### DIRECTIONS
Find the line that contains "568x392 pixels. How"; please output it and each line after it, exactly as shown, up to the end of the entries below, skipping pictures.

Stored items:
- Opening Delimiter -

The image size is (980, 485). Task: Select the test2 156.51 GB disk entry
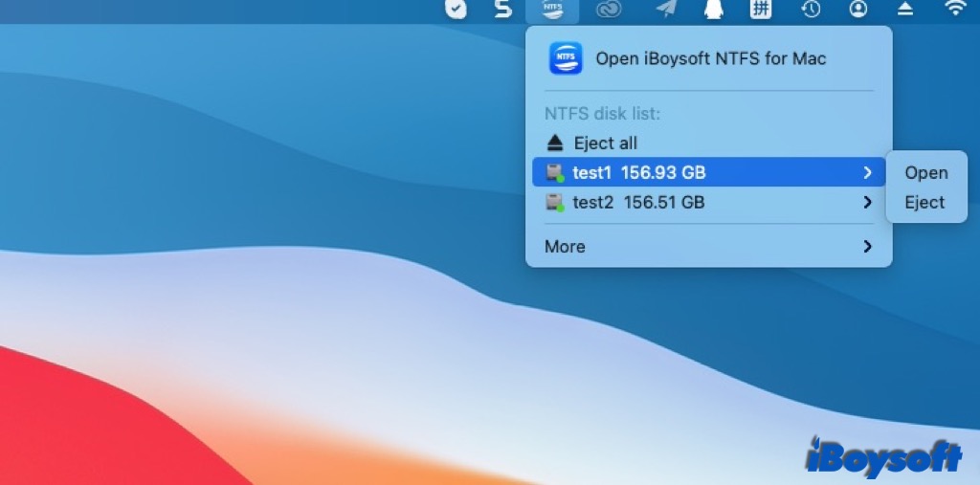point(638,203)
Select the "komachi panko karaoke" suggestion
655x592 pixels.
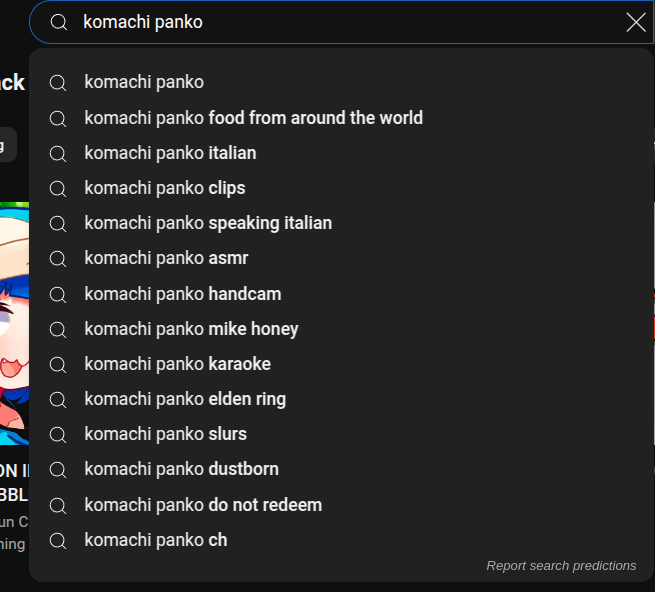coord(178,364)
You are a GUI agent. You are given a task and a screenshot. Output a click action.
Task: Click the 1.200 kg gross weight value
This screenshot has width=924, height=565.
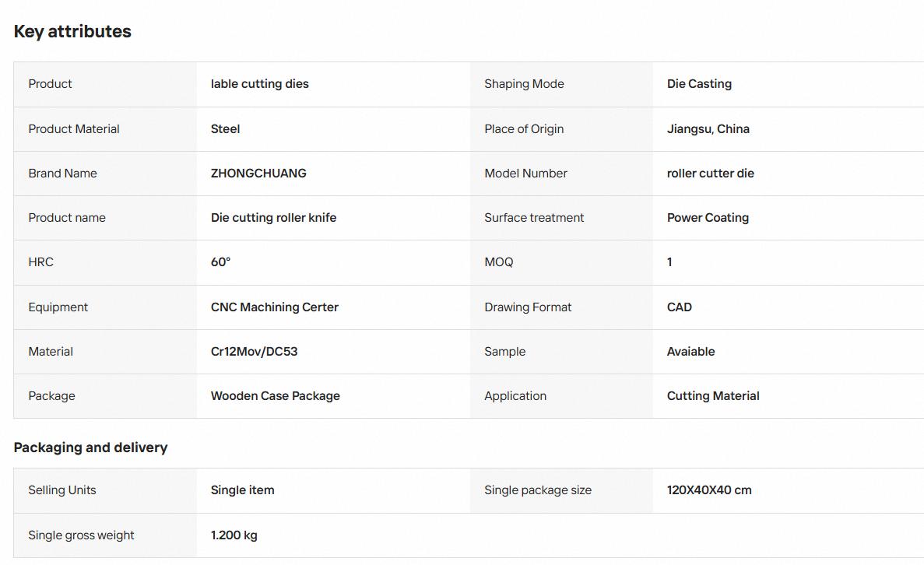pos(234,535)
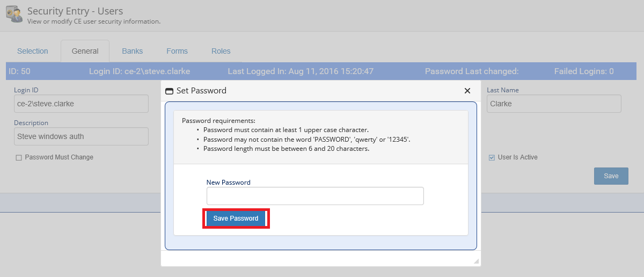The width and height of the screenshot is (644, 277).
Task: Open the Roles tab
Action: pos(221,51)
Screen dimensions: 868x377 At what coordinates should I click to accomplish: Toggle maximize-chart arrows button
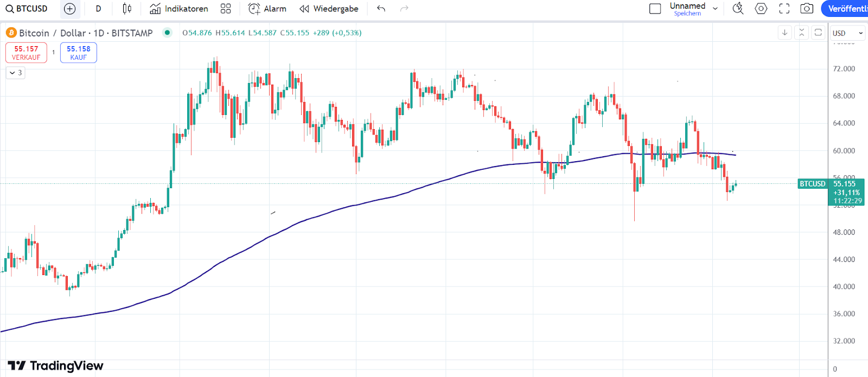coord(801,33)
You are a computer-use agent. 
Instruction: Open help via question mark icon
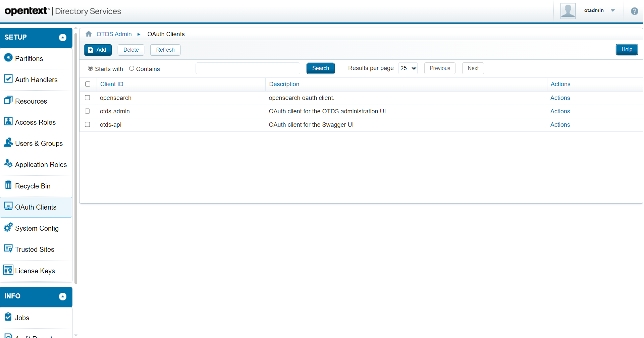click(634, 11)
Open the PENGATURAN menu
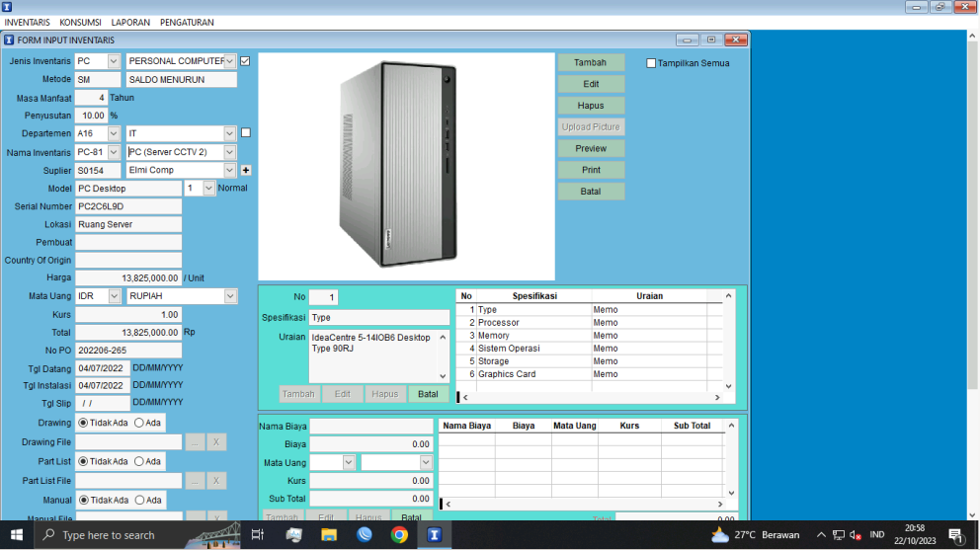This screenshot has height=550, width=980. pos(187,22)
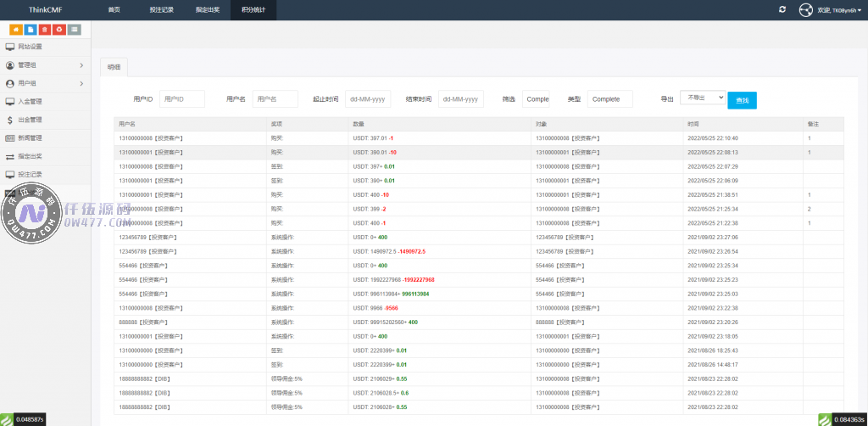Click the gray list shortcut icon
This screenshot has width=868, height=426.
(75, 30)
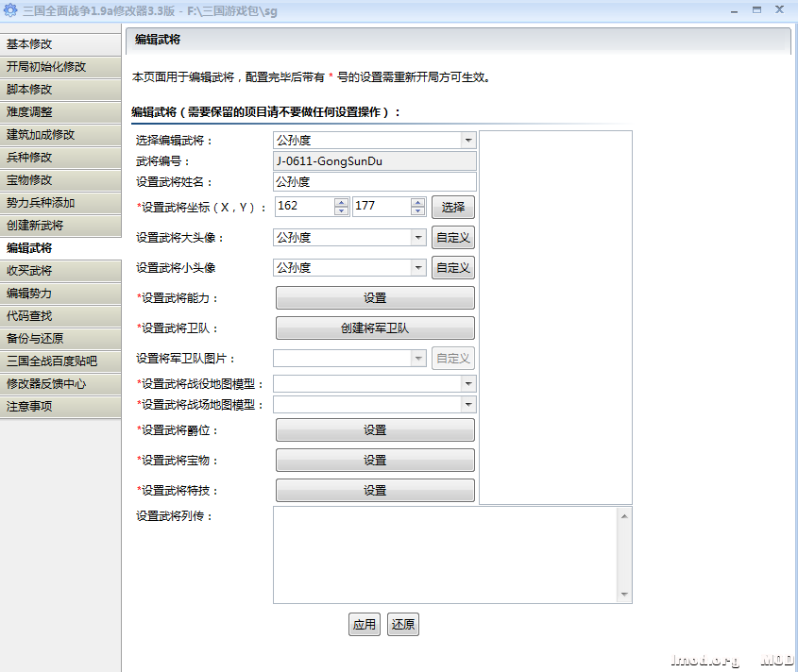798x672 pixels.
Task: Click 设置 button for 设置武将能力
Action: click(x=375, y=298)
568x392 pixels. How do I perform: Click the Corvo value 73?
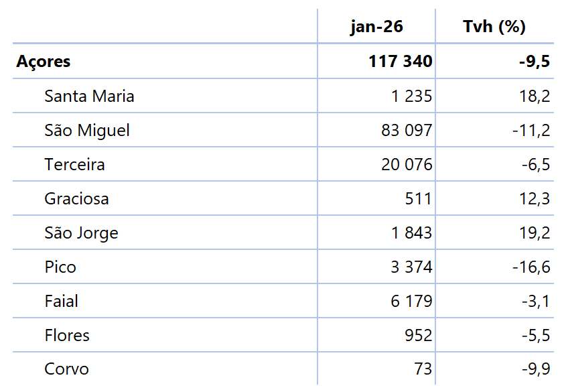[423, 369]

- Closing Delimiter -

### SOLVED EXERCISE
568x392 pixels. How do I perform: Click the Corvo value 73?
[423, 369]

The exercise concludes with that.